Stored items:
• • • • • • •

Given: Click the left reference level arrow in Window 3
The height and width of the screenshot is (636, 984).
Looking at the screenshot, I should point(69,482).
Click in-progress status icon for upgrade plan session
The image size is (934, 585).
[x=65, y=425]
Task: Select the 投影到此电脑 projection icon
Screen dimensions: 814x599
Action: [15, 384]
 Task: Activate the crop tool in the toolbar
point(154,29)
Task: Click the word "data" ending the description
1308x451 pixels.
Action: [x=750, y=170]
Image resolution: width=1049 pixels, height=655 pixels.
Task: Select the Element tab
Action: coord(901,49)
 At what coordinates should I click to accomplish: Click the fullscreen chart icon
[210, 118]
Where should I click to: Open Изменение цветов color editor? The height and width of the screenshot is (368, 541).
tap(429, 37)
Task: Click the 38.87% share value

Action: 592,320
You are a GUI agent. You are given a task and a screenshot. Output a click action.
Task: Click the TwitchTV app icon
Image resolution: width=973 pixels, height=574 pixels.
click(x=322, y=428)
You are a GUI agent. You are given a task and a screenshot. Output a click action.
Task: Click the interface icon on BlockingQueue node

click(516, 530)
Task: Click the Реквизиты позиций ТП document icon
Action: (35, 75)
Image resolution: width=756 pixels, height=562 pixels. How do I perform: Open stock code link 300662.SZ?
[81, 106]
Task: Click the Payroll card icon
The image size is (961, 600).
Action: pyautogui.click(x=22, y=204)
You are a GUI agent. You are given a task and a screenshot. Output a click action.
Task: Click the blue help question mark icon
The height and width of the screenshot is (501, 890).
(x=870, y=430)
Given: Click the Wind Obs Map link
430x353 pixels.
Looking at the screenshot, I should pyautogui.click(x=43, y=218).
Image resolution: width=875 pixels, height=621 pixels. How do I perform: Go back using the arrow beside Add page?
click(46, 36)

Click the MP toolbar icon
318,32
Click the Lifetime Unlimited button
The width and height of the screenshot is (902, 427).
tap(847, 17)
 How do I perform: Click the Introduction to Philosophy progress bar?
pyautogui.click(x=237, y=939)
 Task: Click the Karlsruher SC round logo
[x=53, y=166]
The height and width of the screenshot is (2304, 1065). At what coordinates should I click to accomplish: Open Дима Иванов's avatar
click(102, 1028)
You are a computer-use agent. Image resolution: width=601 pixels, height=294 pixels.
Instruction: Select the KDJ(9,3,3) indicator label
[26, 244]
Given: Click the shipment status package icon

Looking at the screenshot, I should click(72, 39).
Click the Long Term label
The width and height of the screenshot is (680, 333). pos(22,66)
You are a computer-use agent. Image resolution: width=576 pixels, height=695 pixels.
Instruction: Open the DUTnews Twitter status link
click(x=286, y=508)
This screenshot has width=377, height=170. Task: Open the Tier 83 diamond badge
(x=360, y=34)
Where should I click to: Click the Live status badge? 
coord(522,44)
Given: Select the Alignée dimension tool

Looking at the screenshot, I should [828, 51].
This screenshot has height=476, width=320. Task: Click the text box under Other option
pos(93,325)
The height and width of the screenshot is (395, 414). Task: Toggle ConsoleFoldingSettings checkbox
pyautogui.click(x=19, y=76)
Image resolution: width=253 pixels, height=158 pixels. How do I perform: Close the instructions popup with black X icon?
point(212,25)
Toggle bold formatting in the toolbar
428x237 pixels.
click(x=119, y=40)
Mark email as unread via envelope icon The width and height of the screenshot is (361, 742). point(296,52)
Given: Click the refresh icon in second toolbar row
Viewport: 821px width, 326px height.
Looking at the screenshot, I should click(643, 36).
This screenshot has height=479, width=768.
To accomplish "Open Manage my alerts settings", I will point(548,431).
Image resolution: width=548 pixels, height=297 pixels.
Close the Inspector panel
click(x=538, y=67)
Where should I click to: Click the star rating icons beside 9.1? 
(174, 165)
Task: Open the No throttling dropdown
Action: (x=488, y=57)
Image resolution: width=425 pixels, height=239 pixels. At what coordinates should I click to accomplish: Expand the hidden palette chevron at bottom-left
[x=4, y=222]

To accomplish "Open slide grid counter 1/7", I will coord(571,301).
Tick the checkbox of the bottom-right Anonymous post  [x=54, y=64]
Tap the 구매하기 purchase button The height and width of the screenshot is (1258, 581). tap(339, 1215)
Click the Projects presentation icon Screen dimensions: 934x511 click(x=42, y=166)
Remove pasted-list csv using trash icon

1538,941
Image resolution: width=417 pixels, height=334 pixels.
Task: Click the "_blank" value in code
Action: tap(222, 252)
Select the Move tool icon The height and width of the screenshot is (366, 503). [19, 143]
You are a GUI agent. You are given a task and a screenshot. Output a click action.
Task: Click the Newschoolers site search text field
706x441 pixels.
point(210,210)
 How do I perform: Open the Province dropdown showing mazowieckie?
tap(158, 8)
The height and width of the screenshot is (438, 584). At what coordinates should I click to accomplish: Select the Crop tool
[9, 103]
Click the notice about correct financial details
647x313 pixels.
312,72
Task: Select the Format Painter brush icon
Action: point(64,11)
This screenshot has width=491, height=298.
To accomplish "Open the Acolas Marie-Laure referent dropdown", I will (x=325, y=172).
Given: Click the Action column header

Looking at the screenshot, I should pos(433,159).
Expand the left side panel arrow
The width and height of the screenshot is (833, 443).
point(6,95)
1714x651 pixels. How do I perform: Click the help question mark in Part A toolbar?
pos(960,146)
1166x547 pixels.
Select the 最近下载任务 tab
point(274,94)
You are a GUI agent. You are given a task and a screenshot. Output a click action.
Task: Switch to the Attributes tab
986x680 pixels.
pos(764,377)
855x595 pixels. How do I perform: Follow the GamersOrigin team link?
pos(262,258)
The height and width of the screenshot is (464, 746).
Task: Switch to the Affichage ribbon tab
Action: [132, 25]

• • • • • • •

• Aim of the exercise: Every one of the records is to be copied word for word.

• Task output:
Given: Click the left reference level arrow in Window 3
The height and width of the screenshot is (636, 984).
Looking at the screenshot, I should point(69,482).
Click in-progress status icon for upgrade plan session
The image size is (934, 585).
[x=65, y=425]
Task: Select the 投影到此电脑 projection icon
Screen dimensions: 814x599
Action: [15, 384]
 Task: Activate the crop tool in the toolbar
point(154,29)
Task: Click the word "data" ending the description
1308x451 pixels.
Action: [x=750, y=170]
Image resolution: width=1049 pixels, height=655 pixels.
Task: Select the Element tab
Action: coord(901,49)
 At what coordinates should I click to accomplish: Click the fullscreen chart icon
[210, 118]
Where should I click to: Open Изменение цветов color editor? The height and width of the screenshot is (368, 541).
tap(429, 37)
Task: Click the 38.87% share value

Action: 592,320
You are a GUI agent. You are given a task and a screenshot. Output a click action.
Task: Click the TwitchTV app icon
Image resolution: width=973 pixels, height=574 pixels.
click(x=322, y=428)
You are a GUI agent. You are given a task and a screenshot. Output a click action.
Task: Click the interface icon on BlockingQueue node

click(516, 530)
Task: Click the Реквизиты позиций ТП document icon
Action: (35, 75)
Image resolution: width=756 pixels, height=562 pixels. How do I perform: Open stock code link 300662.SZ?
[81, 106]
Task: Click the Payroll card icon
The image size is (961, 600).
Action: pyautogui.click(x=22, y=204)
You are a GUI agent. You are given a task and a screenshot. Output a click action.
Task: Click the blue help question mark icon
The height and width of the screenshot is (501, 890).
(x=870, y=430)
Given: Click the Wind Obs Map link
430x353 pixels.
Looking at the screenshot, I should pyautogui.click(x=43, y=218).
Image resolution: width=875 pixels, height=621 pixels. How do I perform: Go back using the arrow beside Add page?
click(46, 36)

Click the MP toolbar icon
318,32
Click the Lifetime Unlimited button
The width and height of the screenshot is (902, 427).
tap(847, 17)
 How do I perform: Click the Introduction to Philosophy progress bar?
pyautogui.click(x=237, y=939)
 Task: Click the Karlsruher SC round logo
[x=53, y=166]
The height and width of the screenshot is (2304, 1065). At what coordinates should I click to accomplish: Open Дима Иванов's avatar
click(102, 1028)
You are a computer-use agent. Image resolution: width=601 pixels, height=294 pixels.
Instruction: Select the KDJ(9,3,3) indicator label
[26, 244]
Given: Click the shipment status package icon

Looking at the screenshot, I should click(72, 39).
Click the Long Term label
The width and height of the screenshot is (680, 333). pos(22,66)
You are a computer-use agent. Image resolution: width=576 pixels, height=695 pixels.
Instruction: Open the DUTnews Twitter status link
click(x=286, y=508)
This screenshot has width=377, height=170. Task: Open the Tier 83 diamond badge
(x=360, y=34)
Where should I click to: Click the Live status badge? 
coord(522,44)
Given: Select the Alignée dimension tool

Looking at the screenshot, I should [828, 51].
This screenshot has height=476, width=320. Task: Click the text box under Other option
pos(93,325)
The height and width of the screenshot is (395, 414). Task: Toggle ConsoleFoldingSettings checkbox
pyautogui.click(x=19, y=76)
Image resolution: width=253 pixels, height=158 pixels. How do I perform: Close the instructions popup with black X icon?
point(212,25)
Toggle bold formatting in the toolbar
428x237 pixels.
click(x=119, y=40)
Mark email as unread via envelope icon The width and height of the screenshot is (361, 742). point(296,52)
Given: Click the refresh icon in second toolbar row
Viewport: 821px width, 326px height.
Looking at the screenshot, I should click(643, 36).
This screenshot has height=479, width=768.
To accomplish "Open Manage my alerts settings", I will point(548,431).
Image resolution: width=548 pixels, height=297 pixels.
Close the Inspector panel
click(x=538, y=67)
Where should I click to: Click the star rating icons beside 9.1? 
(174, 165)
Task: Open the No throttling dropdown
Action: (x=488, y=57)
Image resolution: width=425 pixels, height=239 pixels. At what coordinates should I click to accomplish: Expand the hidden palette chevron at bottom-left
[x=4, y=222]

To accomplish "Open slide grid counter 1/7", I will coord(571,301).
Tick the checkbox of the bottom-right Anonymous post  [x=54, y=64]
Tap the 구매하기 purchase button The height and width of the screenshot is (1258, 581). tap(339, 1215)
Click the Projects presentation icon Screen dimensions: 934x511 click(x=42, y=166)
Remove pasted-list csv using trash icon

1538,941
Image resolution: width=417 pixels, height=334 pixels.
Task: Click the "_blank" value in code
Action: tap(222, 252)
Select the Move tool icon The height and width of the screenshot is (366, 503). [19, 143]
You are a GUI agent. You are given a task and a screenshot. Output a click action.
Task: Click the Newschoolers site search text field
706x441 pixels.
point(210,210)
 How do I perform: Open the Province dropdown showing mazowieckie?
tap(158, 8)
The height and width of the screenshot is (438, 584). At what coordinates should I click to accomplish: Select the Crop tool
[9, 103]
Click the notice about correct financial details
647x313 pixels.
312,72
Task: Select the Format Painter brush icon
Action: point(64,11)
This screenshot has width=491, height=298.
To accomplish "Open the Acolas Marie-Laure referent dropdown", I will (x=325, y=172).
Given: Click the Action column header

Looking at the screenshot, I should pos(433,159).
Expand the left side panel arrow
The width and height of the screenshot is (833, 443).
point(6,95)
1714x651 pixels. How do I perform: Click the help question mark in Part A toolbar?
pos(960,146)
1166x547 pixels.
Select the 最近下载任务 tab
point(274,94)
You are a GUI agent. You are given a task and a screenshot. Output a click action.
Task: Switch to the Attributes tab
986x680 pixels.
pos(764,377)
855x595 pixels. How do I perform: Follow the GamersOrigin team link?
pos(262,258)
The height and width of the screenshot is (464, 746).
Task: Switch to the Affichage ribbon tab
Action: [132, 25]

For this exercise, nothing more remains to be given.